**Work to complete:**
Whenever a line of the records below contains the word "Given", copy that line.

Data extracted from a collection
== Segment start ==

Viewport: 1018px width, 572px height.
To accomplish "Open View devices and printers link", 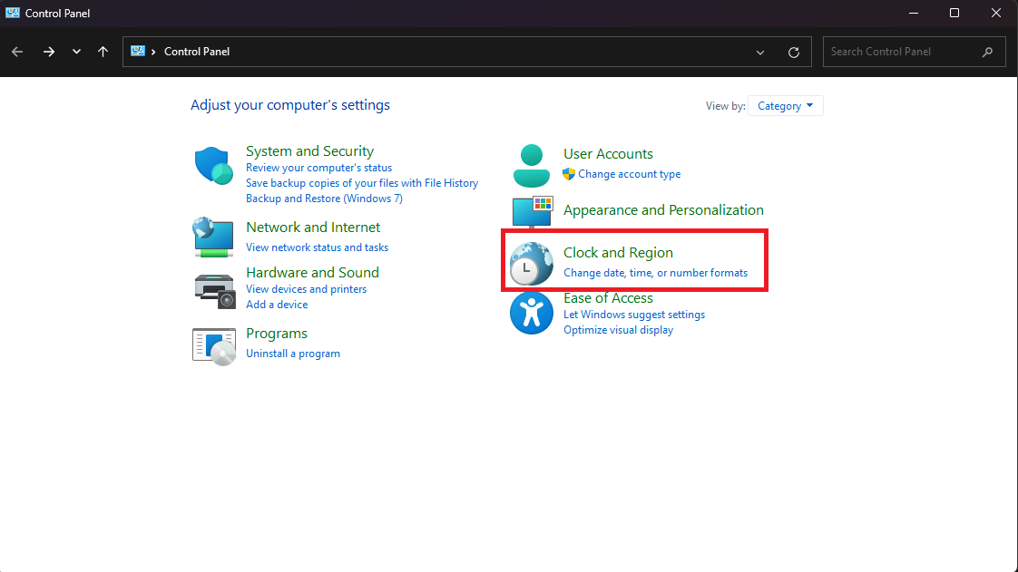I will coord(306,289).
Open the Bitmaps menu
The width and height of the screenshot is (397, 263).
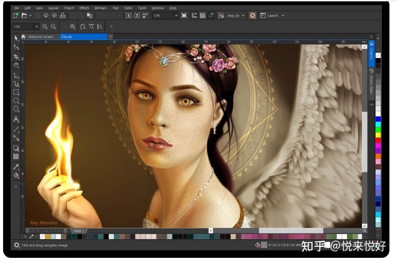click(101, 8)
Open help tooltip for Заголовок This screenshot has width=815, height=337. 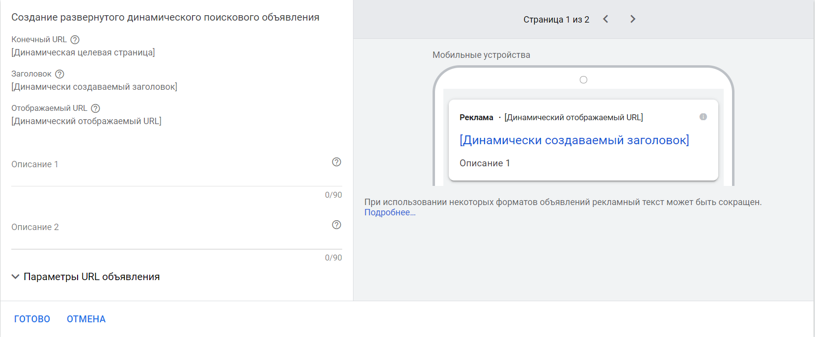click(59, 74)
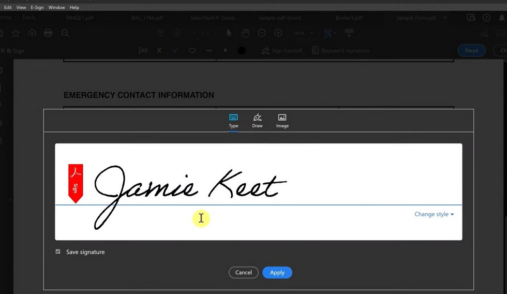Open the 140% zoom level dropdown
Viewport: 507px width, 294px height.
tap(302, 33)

== Segment end ==
== Segment start ==

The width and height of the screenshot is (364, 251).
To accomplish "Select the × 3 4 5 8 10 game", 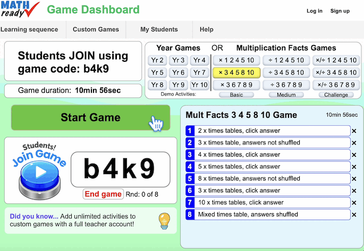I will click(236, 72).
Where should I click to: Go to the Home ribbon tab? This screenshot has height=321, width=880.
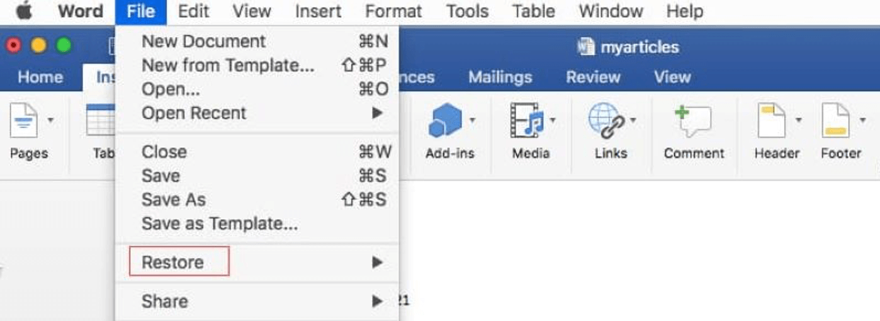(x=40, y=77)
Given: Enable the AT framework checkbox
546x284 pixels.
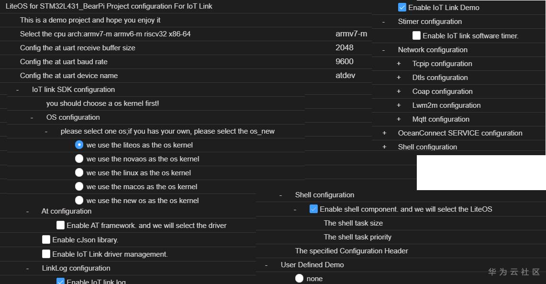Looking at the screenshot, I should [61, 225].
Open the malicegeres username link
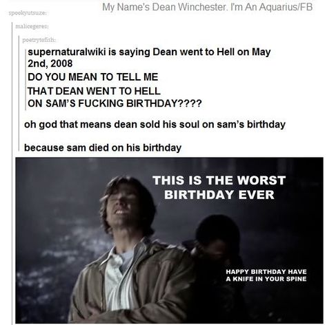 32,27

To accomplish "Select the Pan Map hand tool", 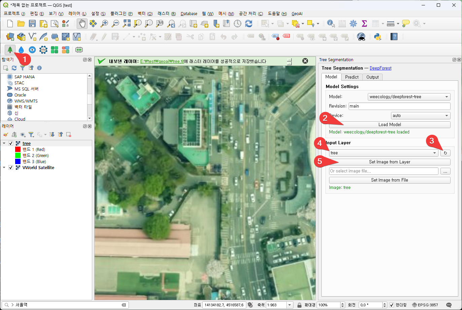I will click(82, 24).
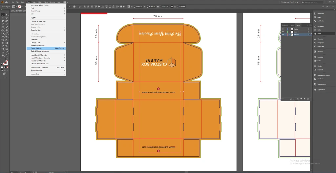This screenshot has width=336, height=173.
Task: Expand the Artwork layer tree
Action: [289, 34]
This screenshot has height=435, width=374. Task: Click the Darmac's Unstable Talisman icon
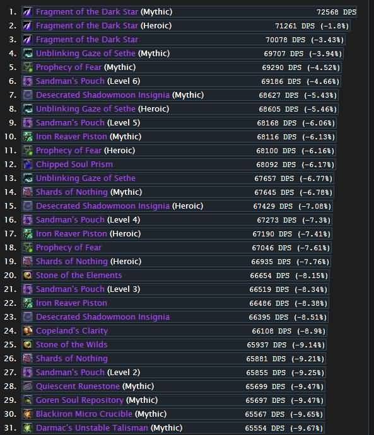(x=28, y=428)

== Segment end ==
== Segment start ==

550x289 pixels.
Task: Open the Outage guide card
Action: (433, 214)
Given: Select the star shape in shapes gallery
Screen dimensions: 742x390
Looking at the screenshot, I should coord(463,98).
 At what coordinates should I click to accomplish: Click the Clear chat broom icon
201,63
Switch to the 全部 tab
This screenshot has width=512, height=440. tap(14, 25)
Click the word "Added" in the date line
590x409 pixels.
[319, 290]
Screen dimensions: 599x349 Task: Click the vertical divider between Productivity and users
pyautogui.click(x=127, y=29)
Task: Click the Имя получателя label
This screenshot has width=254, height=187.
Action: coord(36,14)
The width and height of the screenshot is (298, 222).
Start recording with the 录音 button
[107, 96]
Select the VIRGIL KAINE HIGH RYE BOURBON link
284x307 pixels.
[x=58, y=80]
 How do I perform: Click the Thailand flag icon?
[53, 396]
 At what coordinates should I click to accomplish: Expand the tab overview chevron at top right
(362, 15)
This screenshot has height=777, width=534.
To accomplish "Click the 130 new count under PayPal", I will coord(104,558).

== Segment end ==

**Exercise answer:**
Given: Enable the AT framework checkbox
Given: Select the star shape in shapes gallery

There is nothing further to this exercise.